The Coq mailing list

[Adam Chlipala <adamc AT csail.mit.edu>]

Andrew Pennebaker wrote:
> Thanks for the quick reply, CPDT is fascinating. I suspect that other 
> readers similarly wonder, "How does proving an algorithm in Coq 
> certify that my C program is correct?" In future editions, could you 
> include Bedrock examples?

I've never meant to claim that CPDT is meant to explain how to use Coq 
to verify C-like programs.  There are many interesting applications for 
Coq, and no book could hope to cover them all.  I also expect only a 
minority of CPDT readers are interested in verifying C programs.  For 
these reasons, I'm not planning to add any extra coverage of the topic.
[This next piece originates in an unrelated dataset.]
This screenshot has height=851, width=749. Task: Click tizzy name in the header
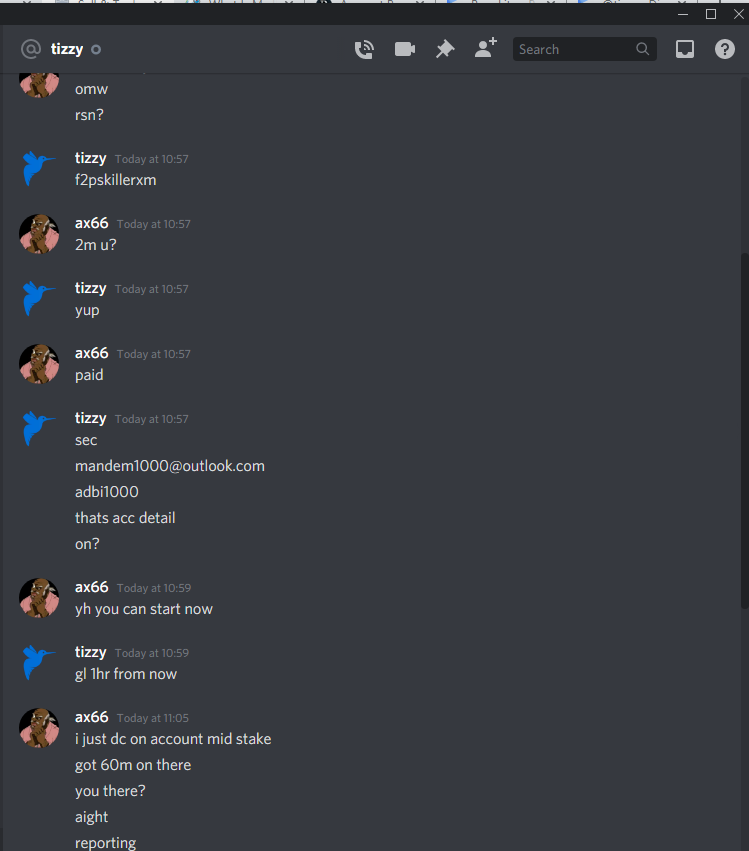pyautogui.click(x=67, y=49)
I do expect, however, that Bedrock will grow more documentation at some 
point. ;)

> Have you used QuickCheck 
> <http://www.haskell.org/haskellwiki/Introduction_to_QuickCheck>? I'm 
> not asking to port QuickCheck to Coq, as a brute-force checker would 
> seem redundant to add it to a program verifier. QuickCheck might be a 
> handy tool to check for trivial errors in proofs, but it's by no means 
> a Coq tactic, unless there are negative tactics!
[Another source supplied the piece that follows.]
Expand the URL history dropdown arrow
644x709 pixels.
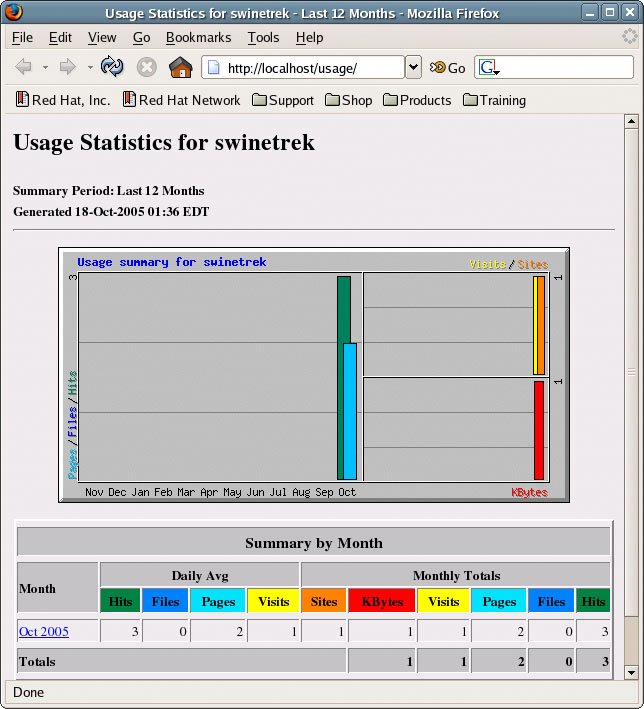coord(413,67)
OK, so I think you're saying that QuickCheck users are already writing 
specifications, so we could hope to write an automatic translator of 
those specifications into Coq, to give us a head start on deciding which 
theorems to prove.  That seems reasonable.  Keep in mind, though, that 
neither of Haskell and Coq is a subset of the other.  In particular, 
translating Haskell into Coq is tricky, because Coq requires 
syntactically apparent termination of all programs.  I can believe a 
reasonably effective solution could exist that translates Haskell 
programs, with their QuickCheck specs, into Coq; but, really, I would 
recommend doing everything in Coq in the first place, and possibly 
extracting to Haskell afterward.  Writing simple, QuickCheck-style specs 
isn't very time-consuming.

> Hmm, the few programmers who do care about correctness seem to limit 
> themselves to a handful of manual assert() statements. How can we 
> evangelize Coq as an additional testing tool? How exactly can we 
> replace those assertions with Coq proofs?
>
> To clarify my last question, imagine you're a developer at 
> CoolStuff.org. You want to advertise just how safe and correct your 
> software is. Do you, for example, link to a Coq vernacular file on 
> your Products page? If your software is open source, do you link to a 
> vernacular file in a comment section of your code?

Perhaps you would like to read about the idea of proof-carrying code (PCC):
    http://www.eecs.berkeley.edu/~necula/pcc.html

And some more recent work on _foundational_ PCC:
    http://flint.cs.yale.edu/
    http://sip.cs.princeton.edu/projects/pcc/

(Quick answer to part of your question: Coq-based solutions will almost 
certainly involve distributing .vo files, not .v files.)